Thorough mastication of food is necessary in order that we obtain the most benefit from food. A study reported in 1980 showed that fat absorption from nuts was greatly increased by thorough chewing and small bites. Peanuts, nuts, seeds, and other foods can lose important nutrients which should be available to the body, simply by failing to chew properly. Upton Sinclair's suggestion that "nature will castigate those who don't masticate" is certainly true. (Ref. Medical Intelligence 303(16):917: Oct. 16, 1980.)

Thorough chewing has yet another advantage - protection of the stomach lining. A well-chewed meal stimulates as much acid production as a poorly chewed meal, but the well-chewed meal stimulates significantly greater buffering activity. Thorough chewing may play a part in protecting people from developing peptic ulcers. (Ref. Post Graduate Medical Journal 60:272-4: April 1984.)


No single factor has been proven to increase life span so thoroughly as that of eating fewer calories. A large study done at the National Institutes of Health showed that reducing calories by 30% lowered blood cholesterol, blood pressure, and heart disease. If the calories were reduced even further there was a reduction also in cancer, diabetes, and heart disease. British studies as well as studied done at the University of Maryland and the University of Wisconsin had similar findings. The British studies done on rats showed that a severely restricted calorie intake enabled rats to live 50% longer. (Ref. Proceedings of the National Academy of Sciences, May 1996.)

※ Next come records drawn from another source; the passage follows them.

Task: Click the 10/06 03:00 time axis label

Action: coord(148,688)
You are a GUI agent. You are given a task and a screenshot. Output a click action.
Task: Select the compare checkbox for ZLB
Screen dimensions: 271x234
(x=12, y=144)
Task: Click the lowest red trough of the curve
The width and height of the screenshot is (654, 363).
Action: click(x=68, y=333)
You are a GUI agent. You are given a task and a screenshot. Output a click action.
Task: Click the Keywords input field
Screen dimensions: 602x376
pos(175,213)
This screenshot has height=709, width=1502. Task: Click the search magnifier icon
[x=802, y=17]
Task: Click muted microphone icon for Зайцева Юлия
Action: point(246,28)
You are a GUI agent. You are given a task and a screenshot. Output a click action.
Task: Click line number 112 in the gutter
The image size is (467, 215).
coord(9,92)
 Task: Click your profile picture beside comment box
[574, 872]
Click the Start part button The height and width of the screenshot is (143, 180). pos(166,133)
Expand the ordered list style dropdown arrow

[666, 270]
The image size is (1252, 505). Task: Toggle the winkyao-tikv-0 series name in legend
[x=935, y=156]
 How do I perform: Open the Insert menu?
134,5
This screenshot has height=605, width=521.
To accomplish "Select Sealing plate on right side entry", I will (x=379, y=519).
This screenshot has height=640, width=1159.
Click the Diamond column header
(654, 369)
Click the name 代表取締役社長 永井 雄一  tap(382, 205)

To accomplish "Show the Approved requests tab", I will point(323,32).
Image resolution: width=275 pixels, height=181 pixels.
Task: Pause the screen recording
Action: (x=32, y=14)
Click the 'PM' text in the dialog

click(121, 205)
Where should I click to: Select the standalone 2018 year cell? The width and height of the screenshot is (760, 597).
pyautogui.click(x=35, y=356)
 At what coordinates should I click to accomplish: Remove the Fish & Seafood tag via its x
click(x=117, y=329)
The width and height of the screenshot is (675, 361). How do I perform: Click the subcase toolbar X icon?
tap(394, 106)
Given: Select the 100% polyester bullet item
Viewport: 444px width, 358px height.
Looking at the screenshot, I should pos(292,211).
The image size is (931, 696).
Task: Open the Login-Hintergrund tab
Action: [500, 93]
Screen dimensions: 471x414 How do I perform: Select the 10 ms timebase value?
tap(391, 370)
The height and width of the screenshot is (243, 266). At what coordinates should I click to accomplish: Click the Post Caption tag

Being very regular on meal schedule will increase the general metabolic control of the body. Body weight, blood sugar, and free fatty acid levels in the blood show a more favorable metabolic pattern when the meal schedule is regular. (Ref. Physiology and Behavior 46:109-113; 1989.)


The fewer different kinds of foods taken at a meal, the better it is for the absorption of various nutrients. A study done in Great Britain showed that structurally similar nutrients compete with each other when there is an excessive number of nutrients traveling along the intestinal tract. It is wisest to restrict the number of dishes to two or three at a meal for the best nutrition as well as the best functioning of brain and metabolism. (Ref. Nutrition Abstracts and Reviews-Series A; 50 (5):319; May 1980.)


If these advantages were not sufficient cause to make the change to the two-meal plan, there is the saving in both time and money. You effectively add at least one more useful hour to your day by saving the time used to plan, purchase, prepare, eat, and clean up after the third meal. You will not, in fact you should not, try to eat as much food in two meals as you would have eaten in three, thus saving money. In our family we reduced our food bill to 60% of what it had been when we adopted the two-meal pattern.